Five people have been arrested on suspicion of scalping tickets for pop star Jay Chou’s (周杰倫) December concerts at the Taipei Dome, Taichung police said at a news conference yesterday.
A task force led by the Taichung District Prosecutors’ Office has been investigating ticket scalping across Taiwan in conjunction with the criminal investigation corps of Taichung and Taoyuan, police said.
The task force suspected that a scalping group, comprising members based across the nation, might have modified a ticket purchasing program and applied it to ticketing Web sites to snatch up tickets, intending to resell them at a profit, police said.
Photo: CNA
To avoid detection, the suspects conducted their ticket-scalping activities at Internet cafes to increase their chances of getting tickets due to the faster Internet speeds the cafes provide, they said.
The task force conducted searches across Taiwan and took five people into custody, including an engineer surnamed Liu (劉), they added.
Authorities seized tickets, mobile devices and computers in the raids, they said.
Among the tickets that the group had purchased for performances around the world were 48 tickets for Chou’s concerts from Dec. 5 to 8 at the Taipei Dome, police said.
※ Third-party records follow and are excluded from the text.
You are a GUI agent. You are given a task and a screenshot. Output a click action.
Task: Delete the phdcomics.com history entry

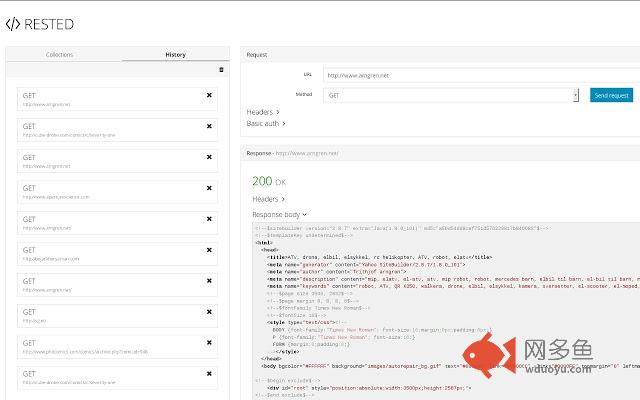tap(209, 343)
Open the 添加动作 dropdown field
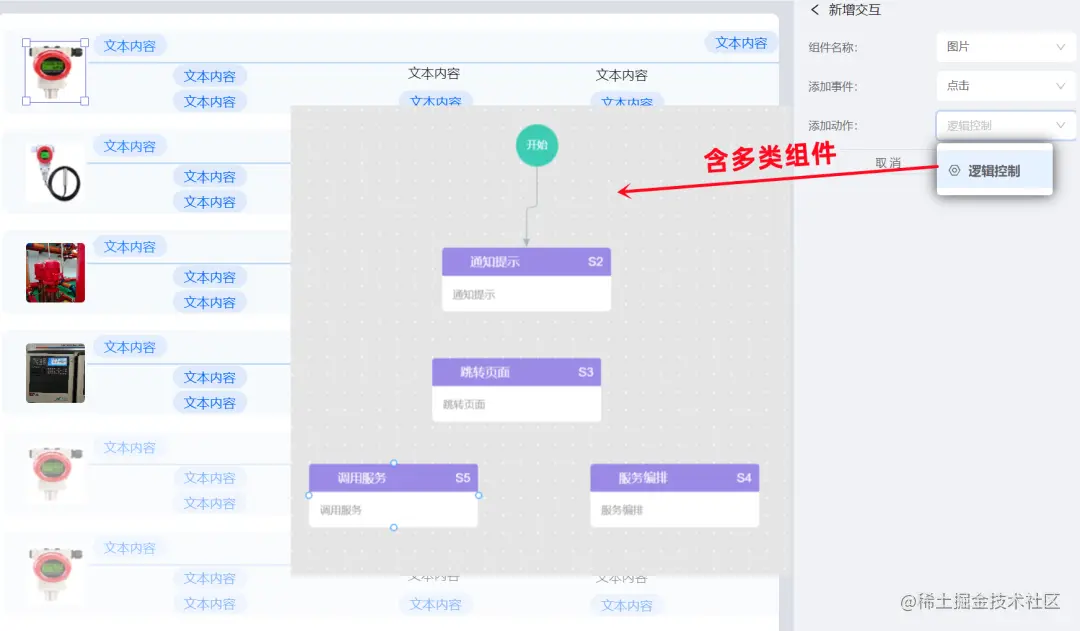 coord(1004,125)
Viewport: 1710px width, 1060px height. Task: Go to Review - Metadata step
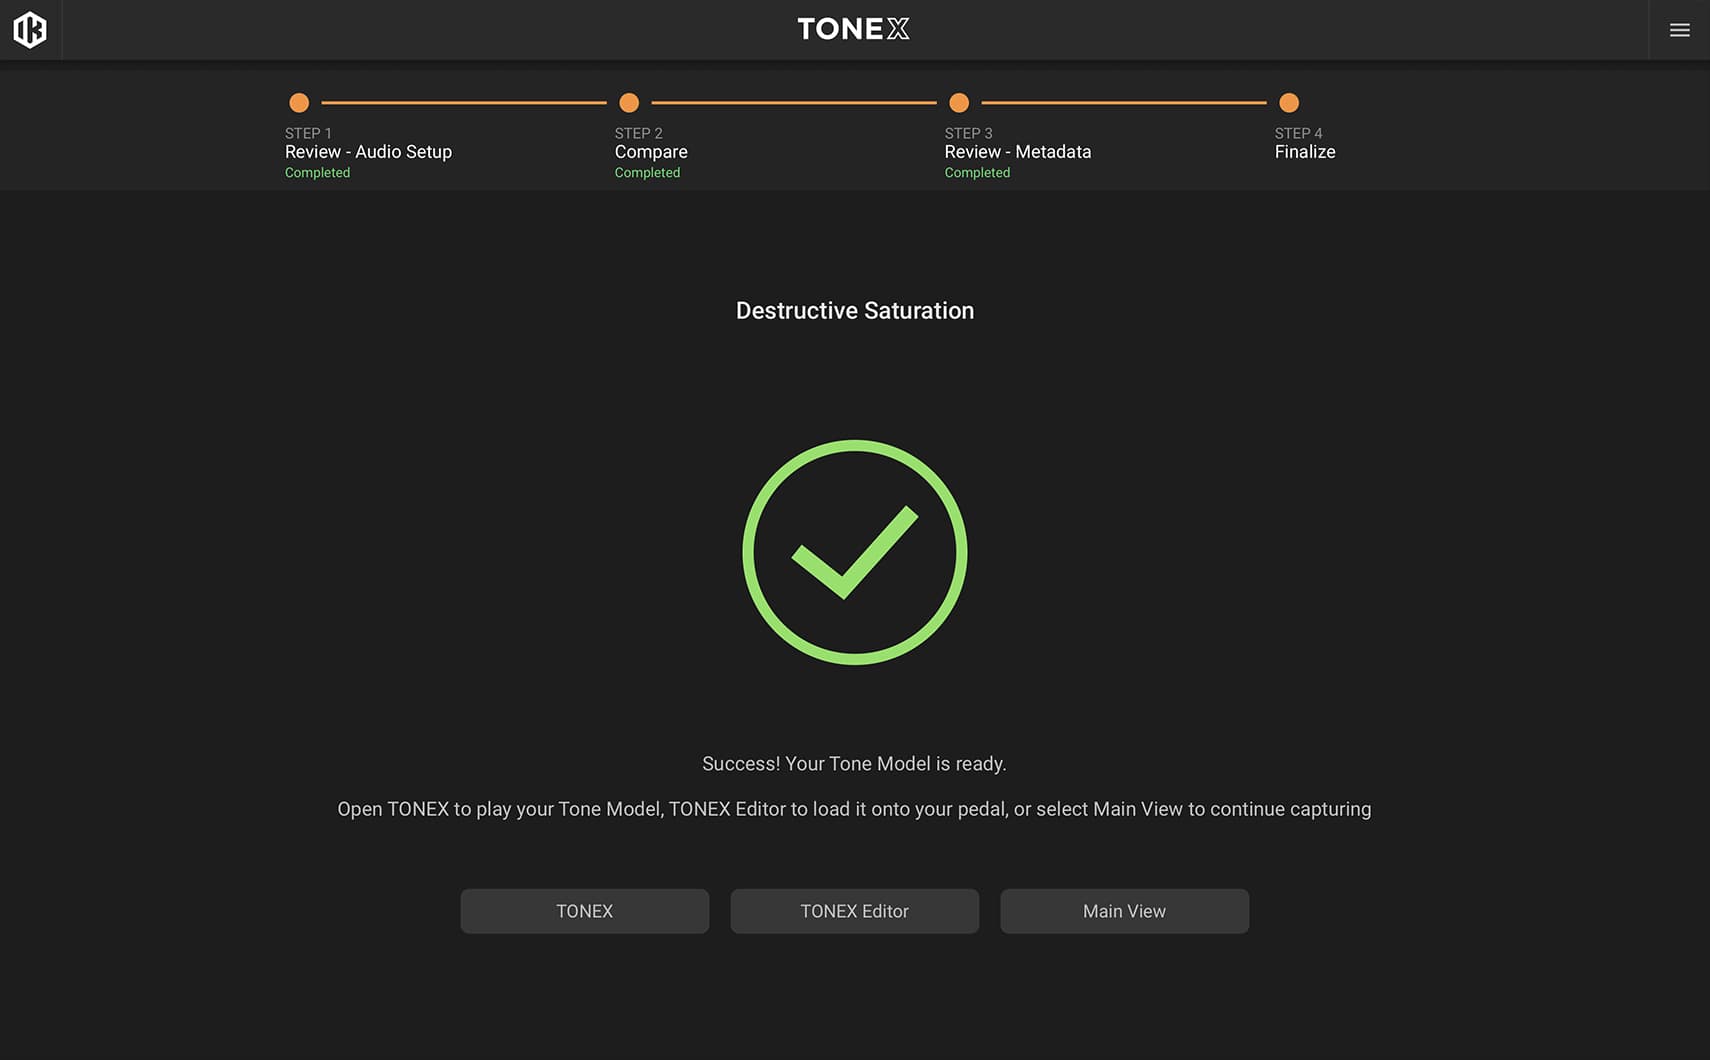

The scalped tickets for the Taipei performances were advertised for resale at NT$2,500 to NT$15,000 each, with the profit from resales totaling about NT$330,000 at the time of the arrests, police said.
The suspects have been turned over to the prosecutors’ office for further questioning over alleged contraventions of the Act for the Development of the Cultural and Creative Industries (文化創意產業發展法).
Chou’s December concerts are to be the first major musical performances by a solo artist at the Taipei Dome, which opened late last year.
The concerts are a part of the singer’s “Carnival World Tour,” which began in October last year.
They are to be Chou’s first shows in Taiwan in seven years.
Chou’s management company and ticketing Web site tixcraft said that the 150,000 tickets for the concerts sold out within five minutes after going on sale at noon on Wednesday.
More than 890,000 logins were reported on the tixcraft site to vie for the tickets, with most coming away empty-handed.
Later in the day, 3,000 tickets were re-released after payment failures and computers flushing out suspicious purchases, with about 800,000 logins vying for them.
Disgruntled fans who were not able to secure tickets soon found scalped tickets being sold online, with resale prices as high as NT$300,000.